* _Task to carry out_: Each line in the entries below that holds the string "computer" must be copied.
——
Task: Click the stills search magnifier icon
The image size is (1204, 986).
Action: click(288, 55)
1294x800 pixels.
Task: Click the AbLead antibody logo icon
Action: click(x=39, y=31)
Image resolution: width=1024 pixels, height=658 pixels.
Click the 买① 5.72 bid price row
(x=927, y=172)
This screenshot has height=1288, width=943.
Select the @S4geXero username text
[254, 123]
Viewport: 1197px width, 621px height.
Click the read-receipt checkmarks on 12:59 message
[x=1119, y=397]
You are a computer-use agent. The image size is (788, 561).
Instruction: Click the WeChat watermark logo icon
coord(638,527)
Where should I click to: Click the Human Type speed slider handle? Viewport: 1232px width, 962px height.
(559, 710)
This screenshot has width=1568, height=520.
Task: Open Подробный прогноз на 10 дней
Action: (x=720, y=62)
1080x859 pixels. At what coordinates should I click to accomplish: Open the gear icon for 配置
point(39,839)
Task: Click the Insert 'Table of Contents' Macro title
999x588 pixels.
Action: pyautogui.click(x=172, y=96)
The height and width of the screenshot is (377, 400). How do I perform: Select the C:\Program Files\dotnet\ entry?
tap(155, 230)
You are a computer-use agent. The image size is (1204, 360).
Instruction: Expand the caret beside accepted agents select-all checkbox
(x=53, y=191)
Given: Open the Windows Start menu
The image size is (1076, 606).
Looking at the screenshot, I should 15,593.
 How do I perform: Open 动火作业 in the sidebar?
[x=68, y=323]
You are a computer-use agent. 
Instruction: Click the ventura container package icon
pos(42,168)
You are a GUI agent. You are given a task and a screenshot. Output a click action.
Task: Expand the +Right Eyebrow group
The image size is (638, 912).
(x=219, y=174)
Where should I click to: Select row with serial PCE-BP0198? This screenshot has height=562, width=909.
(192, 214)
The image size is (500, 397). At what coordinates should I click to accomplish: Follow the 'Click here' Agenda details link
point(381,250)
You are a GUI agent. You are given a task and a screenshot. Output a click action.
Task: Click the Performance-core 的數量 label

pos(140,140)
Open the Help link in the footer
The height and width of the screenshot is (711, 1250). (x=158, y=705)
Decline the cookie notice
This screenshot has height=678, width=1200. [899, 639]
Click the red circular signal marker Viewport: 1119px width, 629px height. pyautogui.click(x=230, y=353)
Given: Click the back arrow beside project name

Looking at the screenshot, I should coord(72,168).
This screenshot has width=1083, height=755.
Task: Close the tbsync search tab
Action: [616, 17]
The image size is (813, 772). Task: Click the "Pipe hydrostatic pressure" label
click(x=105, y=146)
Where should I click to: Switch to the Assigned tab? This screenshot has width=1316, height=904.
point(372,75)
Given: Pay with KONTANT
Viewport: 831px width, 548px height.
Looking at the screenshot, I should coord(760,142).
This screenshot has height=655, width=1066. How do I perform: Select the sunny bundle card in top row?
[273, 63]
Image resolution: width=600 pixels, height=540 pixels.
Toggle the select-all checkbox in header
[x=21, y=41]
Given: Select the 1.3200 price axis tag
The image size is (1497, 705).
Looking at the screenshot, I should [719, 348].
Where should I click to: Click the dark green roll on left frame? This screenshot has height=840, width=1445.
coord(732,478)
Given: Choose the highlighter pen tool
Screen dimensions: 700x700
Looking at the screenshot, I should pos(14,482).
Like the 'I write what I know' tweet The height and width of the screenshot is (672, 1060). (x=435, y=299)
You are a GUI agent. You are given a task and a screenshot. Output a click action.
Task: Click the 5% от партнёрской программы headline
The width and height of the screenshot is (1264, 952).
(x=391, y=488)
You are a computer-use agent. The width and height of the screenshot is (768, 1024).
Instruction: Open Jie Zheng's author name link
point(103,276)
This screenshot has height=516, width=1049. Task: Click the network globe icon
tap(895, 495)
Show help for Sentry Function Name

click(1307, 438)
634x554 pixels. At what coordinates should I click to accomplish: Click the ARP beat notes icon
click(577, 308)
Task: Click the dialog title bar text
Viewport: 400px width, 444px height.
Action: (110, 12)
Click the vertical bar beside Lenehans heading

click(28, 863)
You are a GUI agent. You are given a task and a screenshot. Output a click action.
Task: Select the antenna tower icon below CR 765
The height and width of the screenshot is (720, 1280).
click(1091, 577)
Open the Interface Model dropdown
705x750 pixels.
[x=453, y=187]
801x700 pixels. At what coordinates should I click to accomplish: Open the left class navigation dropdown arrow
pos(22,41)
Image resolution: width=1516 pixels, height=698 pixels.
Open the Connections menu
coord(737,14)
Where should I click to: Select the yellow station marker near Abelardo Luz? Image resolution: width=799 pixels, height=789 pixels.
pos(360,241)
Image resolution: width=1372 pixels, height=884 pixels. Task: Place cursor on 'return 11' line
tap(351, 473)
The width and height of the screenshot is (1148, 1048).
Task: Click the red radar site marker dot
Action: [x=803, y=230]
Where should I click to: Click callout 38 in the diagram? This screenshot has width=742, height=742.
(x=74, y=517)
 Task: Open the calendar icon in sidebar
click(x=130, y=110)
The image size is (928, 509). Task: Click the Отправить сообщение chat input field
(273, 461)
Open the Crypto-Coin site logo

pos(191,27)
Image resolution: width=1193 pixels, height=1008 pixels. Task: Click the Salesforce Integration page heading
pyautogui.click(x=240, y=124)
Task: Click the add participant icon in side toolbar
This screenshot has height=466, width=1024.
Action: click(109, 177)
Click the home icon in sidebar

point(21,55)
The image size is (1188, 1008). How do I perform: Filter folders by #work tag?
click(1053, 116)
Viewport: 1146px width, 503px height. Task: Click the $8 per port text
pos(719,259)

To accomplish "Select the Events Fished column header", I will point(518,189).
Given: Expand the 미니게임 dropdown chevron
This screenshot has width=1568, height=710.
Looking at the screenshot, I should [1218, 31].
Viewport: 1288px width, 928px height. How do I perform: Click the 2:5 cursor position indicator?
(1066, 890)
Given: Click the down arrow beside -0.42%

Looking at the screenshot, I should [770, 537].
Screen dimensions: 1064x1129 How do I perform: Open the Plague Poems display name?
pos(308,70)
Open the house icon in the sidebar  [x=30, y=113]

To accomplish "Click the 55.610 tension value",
——
* _Exercise result_:
You are a computer-use agent. The image size is (788, 561).
You are a computer-use agent. The image size is (1204, 360).
You are a computer-use agent. 
You are a computer-use agent. The width and height of the screenshot is (768, 1024).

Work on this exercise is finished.